Biden Backs IRS Funding Enhance to Crack Down on Corporations

President Joe Biden sees a better funded, more aggressive IRS as a major piece of his plan to make corporations shoulder the cost of his roughly $2.25 trillion infrastructure program.

A proposed agency funding boost would be paired with a broader enforcement initiative that will be announced in the coming weeks to address tax evasion among corporations and high-income individuals, the administration said in the outline of its plan Wednesday. The enforcement ramp up is one of several corporate tax changes proposed to offset the cost of planned investments in highways, bridges, clean energy infrastructure, and other infrastructure projects.

The plan adds to the recent bipartisan momentum on Capitol Hill to increase the IRS budget. It is a reversal from years of budget cuts that have resulted in the loss of more than 20,000 employees since 2010, impairing the agency’s ability to carry out core functions, including audits.

Audits of the returns filed by the U.S.’s wealthiest individuals and corporations have fallen drastically—the IRS, for instance, examined about 56% of 2015 returns filed by corporations with $20 billion or more in assets, compared to almost 85% of 2010 returns, according agency statistics. The IRS recommends using the 2015 data because it generally has three years to audit a tax return after it is filed, meaning more recent data isn’t complete.

Best Approach?

The administration hasn’t yet elaborated on how large its investment in the agency will be or if there will be any strings attached to the funding.
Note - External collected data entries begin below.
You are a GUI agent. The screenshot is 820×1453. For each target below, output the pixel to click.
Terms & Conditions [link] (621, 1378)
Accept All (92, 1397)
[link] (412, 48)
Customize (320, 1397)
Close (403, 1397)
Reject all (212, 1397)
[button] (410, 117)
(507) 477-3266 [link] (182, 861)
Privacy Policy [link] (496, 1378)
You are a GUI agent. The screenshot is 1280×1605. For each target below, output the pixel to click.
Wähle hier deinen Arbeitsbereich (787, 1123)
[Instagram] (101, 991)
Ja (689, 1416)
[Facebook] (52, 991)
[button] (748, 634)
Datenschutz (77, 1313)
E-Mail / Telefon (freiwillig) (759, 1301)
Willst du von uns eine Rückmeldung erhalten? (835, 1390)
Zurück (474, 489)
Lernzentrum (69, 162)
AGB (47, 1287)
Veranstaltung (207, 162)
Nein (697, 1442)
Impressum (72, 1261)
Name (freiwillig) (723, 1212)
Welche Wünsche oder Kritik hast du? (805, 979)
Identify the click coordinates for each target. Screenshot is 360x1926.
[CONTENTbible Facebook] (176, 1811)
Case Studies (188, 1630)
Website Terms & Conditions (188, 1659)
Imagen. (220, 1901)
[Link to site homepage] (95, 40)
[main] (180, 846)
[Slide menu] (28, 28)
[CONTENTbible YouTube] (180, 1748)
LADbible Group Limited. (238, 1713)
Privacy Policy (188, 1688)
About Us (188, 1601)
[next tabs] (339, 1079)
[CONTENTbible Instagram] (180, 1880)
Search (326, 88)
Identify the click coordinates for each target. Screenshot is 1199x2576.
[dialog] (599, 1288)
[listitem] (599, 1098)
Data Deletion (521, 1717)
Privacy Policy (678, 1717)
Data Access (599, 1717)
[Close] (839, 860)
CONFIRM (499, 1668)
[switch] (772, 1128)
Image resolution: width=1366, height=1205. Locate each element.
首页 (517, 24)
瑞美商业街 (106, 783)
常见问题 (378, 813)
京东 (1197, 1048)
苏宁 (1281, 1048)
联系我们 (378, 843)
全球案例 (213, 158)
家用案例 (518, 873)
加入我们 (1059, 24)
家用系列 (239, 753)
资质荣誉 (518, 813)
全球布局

The White House is expected to soon release initial spending requests for fiscal 2022, which signal the administration’s priorities for congressional appropriators to carry out.

Former IRS Commissioner John Koskinen warned against mandating either a specific increase in the number of audits or employees focused on high-income individuals and corporations. Instead, he said there should be a general increase of the agency’s enforcement resources, with instructions to first apply them to audits of corporations and high-income individuals the agency wants to pursue but hasn’t because of budget constraints.

Leftover resources should be applied generally to audits that have been overlooked. This would make it clear that individuals and companies are being audited because of problems on their returns, not because of who they are, Koskinen said.

Guinevere Moore, a managing member at Moore Tax Law Group LLC, agreed that mandatory audit levels or quotas can be harmful, comparing them to ticket quotas for police that can result in people getting pulled over, even when they aren’t doing anything wrong.

“It’s not an effective enforcement tool. It’s not an effective deterrent tool,” she said.

Return on Investment

Research indicates that investing in IRS enforcement can increase the amount of revenue the government brings in, but has varied on the degree.

IRS Commissioner Charles Rettig has previously said the agency brings in $5 to $7 for every dollar spent on enforcement.

Natasha Sarin, who recently joined Treasury’s Office of Economic Policy as a deputy assistant secretary for microeconomics, wrote a 2019 paper with former Treasury Secretary Larry Summers that argued increasing the IRS budget by $100 billion over the next 10 years would raise about $1.15 trillion. The Congressional Budget Office has been more conservative, predicting a $20 billion investment in IRS examinations and collections over 10 years would raise $61 billion.

Biden’s infrastructure package could raise deficits by $677 billion over 10 years, according to an estimate from Don Schneider, a former chief economist for House Ways and Means Committee Republicans, who is now a policy researcher for Cornerstone Macro. That deficit figure could come down because Schneider’s estimate doesn’t yet include revenues raised by proposed increases in IRS enforcement funding or changes to the international tax structure—an especially tricky area to forecast. The administration has yet to release detailed plans for those areas.

Despite raising the deficit, Democrats could still use a fast-track maneuver, known as budget reconciliation, to move the package along party lines if infrastructure spending ceases after eight years and revenues are higher at the end of 10 years, as Biden proposed in his outline. The administration’s claim that the plan will be fully paid for within 15 years is a political argument, rather than something necessary to use the procedure.

“I don’t think they feel the need to say over a 10-year window this is paid for,” Schneider said. “Biden’s agenda itself, that he proposed on the campaign trail, was never fully paid for.”